画面映る、勝利だけを求める姿。
リスペクトすることなどない完璧なる勝利。
これが 貴方が求めたものだったの?
闇が深まる夜の灯台に十代は一人でいた。
「あんなの兄さんじゃない!」と叫んだ翔の言葉に、一瞬同意しそうになった自分が嫌になる。
どんな姿になっても亮は亮だと、そう十代は信じている。
パーフェクト……リスペクト……今の亮は信じていた信念を捨て、自分の心のまま、正直にデュエルしている“だけ”。
急に変わりすぎてしまっただけで彼は何も悪く無い……より高みを望む姿、あれが心から望んでいたもので彼の本当の姿なのだ。
ポケットから取り出したのは、折りたたんである紙で、丸藤亮のプライベートの番号とメールアドレス。

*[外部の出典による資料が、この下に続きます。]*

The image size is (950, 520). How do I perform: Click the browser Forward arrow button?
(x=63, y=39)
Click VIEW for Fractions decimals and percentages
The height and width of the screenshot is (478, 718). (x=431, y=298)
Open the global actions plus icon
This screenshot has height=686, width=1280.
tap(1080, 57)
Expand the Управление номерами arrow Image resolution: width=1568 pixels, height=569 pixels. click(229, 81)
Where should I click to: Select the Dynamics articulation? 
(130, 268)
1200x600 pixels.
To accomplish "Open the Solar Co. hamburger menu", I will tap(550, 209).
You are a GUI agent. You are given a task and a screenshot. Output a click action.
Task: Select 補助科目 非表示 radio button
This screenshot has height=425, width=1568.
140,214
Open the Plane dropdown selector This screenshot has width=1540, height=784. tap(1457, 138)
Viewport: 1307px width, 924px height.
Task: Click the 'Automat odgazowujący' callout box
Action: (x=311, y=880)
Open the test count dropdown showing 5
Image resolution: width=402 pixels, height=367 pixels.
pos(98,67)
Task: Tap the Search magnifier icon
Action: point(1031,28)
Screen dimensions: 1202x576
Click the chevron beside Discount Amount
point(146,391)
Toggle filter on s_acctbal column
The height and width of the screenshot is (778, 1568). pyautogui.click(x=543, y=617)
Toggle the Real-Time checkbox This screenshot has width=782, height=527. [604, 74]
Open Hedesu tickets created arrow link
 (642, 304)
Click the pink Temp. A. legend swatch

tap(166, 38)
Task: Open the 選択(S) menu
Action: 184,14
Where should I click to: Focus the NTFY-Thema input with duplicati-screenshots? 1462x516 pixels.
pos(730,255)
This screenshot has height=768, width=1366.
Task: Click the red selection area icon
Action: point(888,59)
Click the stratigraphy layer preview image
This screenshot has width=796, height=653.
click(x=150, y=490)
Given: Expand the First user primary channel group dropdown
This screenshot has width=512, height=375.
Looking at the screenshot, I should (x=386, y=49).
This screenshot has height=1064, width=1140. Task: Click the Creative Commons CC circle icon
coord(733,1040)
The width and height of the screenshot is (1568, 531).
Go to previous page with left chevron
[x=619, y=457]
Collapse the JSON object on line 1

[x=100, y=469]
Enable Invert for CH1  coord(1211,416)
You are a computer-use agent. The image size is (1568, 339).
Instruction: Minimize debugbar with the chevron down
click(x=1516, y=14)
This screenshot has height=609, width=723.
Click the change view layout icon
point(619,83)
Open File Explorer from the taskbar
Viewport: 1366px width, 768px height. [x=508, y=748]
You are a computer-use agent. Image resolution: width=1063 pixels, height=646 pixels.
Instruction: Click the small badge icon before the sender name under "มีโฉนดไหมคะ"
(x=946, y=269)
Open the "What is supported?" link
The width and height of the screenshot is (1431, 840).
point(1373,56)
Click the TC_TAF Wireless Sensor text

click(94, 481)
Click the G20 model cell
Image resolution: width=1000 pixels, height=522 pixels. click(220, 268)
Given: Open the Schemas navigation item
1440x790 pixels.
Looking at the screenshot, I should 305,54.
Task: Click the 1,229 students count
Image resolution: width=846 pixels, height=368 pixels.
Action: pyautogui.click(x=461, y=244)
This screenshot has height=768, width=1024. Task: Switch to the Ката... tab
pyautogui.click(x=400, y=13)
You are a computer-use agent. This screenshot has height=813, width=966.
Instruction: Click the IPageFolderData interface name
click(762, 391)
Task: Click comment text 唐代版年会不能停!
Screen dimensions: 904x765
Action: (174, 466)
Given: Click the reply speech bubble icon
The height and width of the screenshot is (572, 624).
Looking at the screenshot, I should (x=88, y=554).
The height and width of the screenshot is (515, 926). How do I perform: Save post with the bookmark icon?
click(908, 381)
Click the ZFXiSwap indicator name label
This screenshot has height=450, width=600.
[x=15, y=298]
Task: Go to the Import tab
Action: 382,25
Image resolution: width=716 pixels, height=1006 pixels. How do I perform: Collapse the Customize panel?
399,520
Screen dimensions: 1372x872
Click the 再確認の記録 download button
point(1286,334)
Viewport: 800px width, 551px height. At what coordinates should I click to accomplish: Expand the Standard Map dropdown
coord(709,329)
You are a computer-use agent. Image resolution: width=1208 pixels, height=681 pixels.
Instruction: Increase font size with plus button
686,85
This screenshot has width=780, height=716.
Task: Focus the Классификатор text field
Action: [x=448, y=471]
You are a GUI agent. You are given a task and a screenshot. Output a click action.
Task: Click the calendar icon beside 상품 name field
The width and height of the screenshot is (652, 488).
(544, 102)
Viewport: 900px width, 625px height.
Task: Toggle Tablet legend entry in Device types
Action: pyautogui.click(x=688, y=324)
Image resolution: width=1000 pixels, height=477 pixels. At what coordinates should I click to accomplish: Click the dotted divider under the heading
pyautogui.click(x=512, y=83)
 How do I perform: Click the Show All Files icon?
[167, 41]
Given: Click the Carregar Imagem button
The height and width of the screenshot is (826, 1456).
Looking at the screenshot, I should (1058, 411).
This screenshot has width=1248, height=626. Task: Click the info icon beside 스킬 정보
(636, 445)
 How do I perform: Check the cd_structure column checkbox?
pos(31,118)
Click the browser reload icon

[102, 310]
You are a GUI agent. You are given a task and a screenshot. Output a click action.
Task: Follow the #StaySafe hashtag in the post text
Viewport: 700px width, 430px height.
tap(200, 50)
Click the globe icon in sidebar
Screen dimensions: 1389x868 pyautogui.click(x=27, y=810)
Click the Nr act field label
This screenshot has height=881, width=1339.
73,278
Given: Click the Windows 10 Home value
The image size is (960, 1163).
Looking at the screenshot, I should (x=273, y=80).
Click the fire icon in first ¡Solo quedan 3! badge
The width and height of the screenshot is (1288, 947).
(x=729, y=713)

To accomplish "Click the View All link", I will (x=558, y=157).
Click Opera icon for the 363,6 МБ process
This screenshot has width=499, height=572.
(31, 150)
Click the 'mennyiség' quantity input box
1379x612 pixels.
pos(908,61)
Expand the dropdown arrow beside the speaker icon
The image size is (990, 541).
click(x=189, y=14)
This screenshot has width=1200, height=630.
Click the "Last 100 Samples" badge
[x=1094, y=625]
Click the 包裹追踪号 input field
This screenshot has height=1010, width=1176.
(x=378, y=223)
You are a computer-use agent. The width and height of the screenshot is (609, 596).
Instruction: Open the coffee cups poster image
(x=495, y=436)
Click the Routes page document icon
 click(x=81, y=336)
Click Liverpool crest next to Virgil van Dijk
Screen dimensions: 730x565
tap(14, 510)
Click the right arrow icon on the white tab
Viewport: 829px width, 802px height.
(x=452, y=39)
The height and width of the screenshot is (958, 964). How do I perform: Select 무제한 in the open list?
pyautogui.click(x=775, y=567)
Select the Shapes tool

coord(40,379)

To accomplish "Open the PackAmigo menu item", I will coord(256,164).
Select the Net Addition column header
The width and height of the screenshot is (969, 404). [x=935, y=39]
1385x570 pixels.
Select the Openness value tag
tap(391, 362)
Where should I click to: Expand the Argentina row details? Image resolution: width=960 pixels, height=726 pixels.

プロリーグで活躍し始めてから、デュエル・アカデミアにいる十代宛の手紙に入っていたものだ。
ヘルカイザーと名乗り始めてから連絡は途絶え、既に携帯電話の登録は既に消してしまった。
あの状態でなにを話せばいいのかも思いつかなかった。
「今日のデュエルすごかった」とでも言えばいいのか? 亮は決して「ありがとう」とも「そうか」とも言わないだろう。
手から紙を離すと風に舞い、ふわりと海へと落ちた。
じわりじわりと、海水が紙に滲みのを見てると、突然引き寄せられる――が驚きはない。
引き寄せた相手と密着する身体……不意に耳に息をかけられ、体が跳ねる。
「恋人の連絡先を捨てるとは、お前もやるようになったな」
顔は抱きしめられて見えないが、声色だけなら嬉しそうだ。
「亮……」
「どうした」
名前を呼んでみたが、何を言えばいいかわからなかった。
地面を見ても答えは出ない。
「デュエルが亮が求めているもの?」
「そうだ。相手を完膚なきまでに打ちのめし手に入れる完全なる勝利、それが求めるもの」
『それまでには十代も俺も、成長している』
卒業模範デュエルの夜の言葉が浮かぶ。
(確かにアンタは成長したよ……)
「そっか」
少し苦笑いしながら、月明かりが照らす水面に映る亮を見た。
「何も言わないのか?」
「何って……亮に変わりないし。何も変わらないって信じてる」
その言葉にすがりつく様に亮は十代を力を込めて抱きしめる。